I soon became involved in
campaigns to educate expectant moms about it and as well, believe it or not,
doctors about how often those pregnant with mono di twins need to be seen and
need to have ultrasounds…and what needs to be checked in those
ultrasounds. The status quo wasn’t
acceptable. Being seen every 4-6 weeks
for ultrasounds, as I was, was not acceptable.
If the timing of my ultrasound had not happened as it did then both my
babies would be dead. I was just not
being scanned enough to watch for TTTS or TAPS.
Being seen less after 24 weeks is not acceptable…. TTTS can happen right
up until the cords are cut and it could care less how skilled or knowledgeable
a doctor is.

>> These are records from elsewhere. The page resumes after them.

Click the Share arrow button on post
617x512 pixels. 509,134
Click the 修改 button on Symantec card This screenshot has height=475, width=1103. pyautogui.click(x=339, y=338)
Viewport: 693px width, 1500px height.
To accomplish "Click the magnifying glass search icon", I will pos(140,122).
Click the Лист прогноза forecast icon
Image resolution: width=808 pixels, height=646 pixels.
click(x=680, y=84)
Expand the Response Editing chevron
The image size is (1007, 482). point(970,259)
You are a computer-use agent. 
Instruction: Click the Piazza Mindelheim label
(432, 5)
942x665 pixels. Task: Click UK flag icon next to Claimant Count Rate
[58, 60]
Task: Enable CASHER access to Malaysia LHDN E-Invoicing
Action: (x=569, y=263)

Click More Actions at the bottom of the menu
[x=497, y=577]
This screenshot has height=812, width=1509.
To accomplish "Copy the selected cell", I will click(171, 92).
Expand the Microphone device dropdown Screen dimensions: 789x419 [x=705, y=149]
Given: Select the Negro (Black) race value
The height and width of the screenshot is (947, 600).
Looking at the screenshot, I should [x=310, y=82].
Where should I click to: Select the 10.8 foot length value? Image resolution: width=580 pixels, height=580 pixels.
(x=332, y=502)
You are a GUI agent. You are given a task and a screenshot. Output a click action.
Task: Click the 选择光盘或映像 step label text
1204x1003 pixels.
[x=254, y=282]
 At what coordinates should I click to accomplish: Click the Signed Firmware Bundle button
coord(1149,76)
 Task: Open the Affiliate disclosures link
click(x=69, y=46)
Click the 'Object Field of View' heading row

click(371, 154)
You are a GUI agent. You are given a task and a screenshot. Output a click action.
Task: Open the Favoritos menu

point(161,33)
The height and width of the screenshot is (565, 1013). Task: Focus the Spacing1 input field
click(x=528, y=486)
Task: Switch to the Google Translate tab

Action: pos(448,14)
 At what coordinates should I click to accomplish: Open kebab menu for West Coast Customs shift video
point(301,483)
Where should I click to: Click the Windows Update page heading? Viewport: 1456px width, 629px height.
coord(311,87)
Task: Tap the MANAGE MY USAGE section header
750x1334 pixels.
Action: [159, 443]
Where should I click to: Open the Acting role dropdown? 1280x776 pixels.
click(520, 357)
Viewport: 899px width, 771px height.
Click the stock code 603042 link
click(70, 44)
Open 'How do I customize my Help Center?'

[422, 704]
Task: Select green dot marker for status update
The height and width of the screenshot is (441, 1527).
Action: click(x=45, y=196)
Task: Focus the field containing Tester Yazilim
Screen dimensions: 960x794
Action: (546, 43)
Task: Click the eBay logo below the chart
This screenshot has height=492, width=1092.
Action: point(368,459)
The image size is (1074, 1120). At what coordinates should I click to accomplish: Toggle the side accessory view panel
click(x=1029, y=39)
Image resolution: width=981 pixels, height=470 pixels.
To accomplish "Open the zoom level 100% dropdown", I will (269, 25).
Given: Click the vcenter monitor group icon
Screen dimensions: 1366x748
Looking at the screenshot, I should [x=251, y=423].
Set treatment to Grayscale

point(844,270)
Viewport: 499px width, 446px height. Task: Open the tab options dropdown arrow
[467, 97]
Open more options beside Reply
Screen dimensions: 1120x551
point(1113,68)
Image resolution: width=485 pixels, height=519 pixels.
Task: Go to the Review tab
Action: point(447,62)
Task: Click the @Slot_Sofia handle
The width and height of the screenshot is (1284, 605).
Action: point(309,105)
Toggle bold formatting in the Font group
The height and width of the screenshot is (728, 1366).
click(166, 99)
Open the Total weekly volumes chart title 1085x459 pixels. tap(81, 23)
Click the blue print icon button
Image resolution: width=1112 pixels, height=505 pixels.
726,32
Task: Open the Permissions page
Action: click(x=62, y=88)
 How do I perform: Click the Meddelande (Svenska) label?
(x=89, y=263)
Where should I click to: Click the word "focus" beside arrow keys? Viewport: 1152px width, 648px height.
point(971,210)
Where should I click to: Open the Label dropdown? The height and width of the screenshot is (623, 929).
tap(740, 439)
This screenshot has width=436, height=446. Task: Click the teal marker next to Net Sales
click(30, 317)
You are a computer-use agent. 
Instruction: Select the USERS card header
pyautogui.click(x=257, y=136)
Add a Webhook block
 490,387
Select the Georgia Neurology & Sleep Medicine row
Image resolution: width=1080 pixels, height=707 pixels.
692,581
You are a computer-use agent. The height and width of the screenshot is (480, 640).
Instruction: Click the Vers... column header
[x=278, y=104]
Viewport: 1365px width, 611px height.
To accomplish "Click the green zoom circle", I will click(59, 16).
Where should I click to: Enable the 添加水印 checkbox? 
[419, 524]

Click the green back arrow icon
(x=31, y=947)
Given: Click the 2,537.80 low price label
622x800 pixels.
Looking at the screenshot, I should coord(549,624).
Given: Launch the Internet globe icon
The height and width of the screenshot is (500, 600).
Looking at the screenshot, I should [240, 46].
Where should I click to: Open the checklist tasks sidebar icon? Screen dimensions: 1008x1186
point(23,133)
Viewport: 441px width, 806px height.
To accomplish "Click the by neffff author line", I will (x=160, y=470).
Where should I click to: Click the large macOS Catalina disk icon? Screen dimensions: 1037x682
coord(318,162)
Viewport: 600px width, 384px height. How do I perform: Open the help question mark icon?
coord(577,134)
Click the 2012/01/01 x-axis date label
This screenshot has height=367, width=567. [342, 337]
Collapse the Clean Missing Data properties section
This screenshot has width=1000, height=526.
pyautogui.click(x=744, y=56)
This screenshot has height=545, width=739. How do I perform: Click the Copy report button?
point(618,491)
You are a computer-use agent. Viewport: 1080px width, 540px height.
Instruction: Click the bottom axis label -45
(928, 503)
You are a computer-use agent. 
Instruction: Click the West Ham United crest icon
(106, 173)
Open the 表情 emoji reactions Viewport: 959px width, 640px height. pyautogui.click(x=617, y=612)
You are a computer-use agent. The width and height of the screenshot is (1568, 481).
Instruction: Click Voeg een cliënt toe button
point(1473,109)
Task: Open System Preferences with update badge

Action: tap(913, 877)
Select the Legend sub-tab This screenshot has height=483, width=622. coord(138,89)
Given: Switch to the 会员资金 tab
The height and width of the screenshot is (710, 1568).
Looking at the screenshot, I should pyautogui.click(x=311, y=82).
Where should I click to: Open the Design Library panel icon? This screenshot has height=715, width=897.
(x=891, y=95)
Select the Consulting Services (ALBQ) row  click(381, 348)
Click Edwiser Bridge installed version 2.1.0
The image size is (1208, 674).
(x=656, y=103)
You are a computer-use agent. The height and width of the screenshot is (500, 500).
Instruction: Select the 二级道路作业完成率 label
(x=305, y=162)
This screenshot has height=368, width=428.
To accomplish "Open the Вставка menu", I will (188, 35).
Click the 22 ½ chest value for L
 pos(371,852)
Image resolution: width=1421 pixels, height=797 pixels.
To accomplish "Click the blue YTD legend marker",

Being told nothing can be
done because your babies have an anterior placenta is unacceptable. Doctors who say this infuriate me. I had an anterior placenta and have
discovered that, although it makes it slightly more complicated, skilled
doctors have been doing laser on anterior placentas for 10-15 years. Doctors who say the only thing that can be
done now, or let’s try this for now, is an amnioreduction (where they drain off
the excess fluid from the recipient) are unacceptable…and dangerous! TTTS laser surgery can often not be performed
after a reduction is done.
Change in support, change
in awareness, change in education, change in understanding and most of all,
change in empathy levels NEEDED to happen and the desire to see it happen, the
motivation to make it happen, is an amazing gift to be given. I am so very
thankful to have been blessed with this gift and even more blessed with the
friends, foundations and professionals who can help me to gain the knowledge
and confidence to see it to fruition.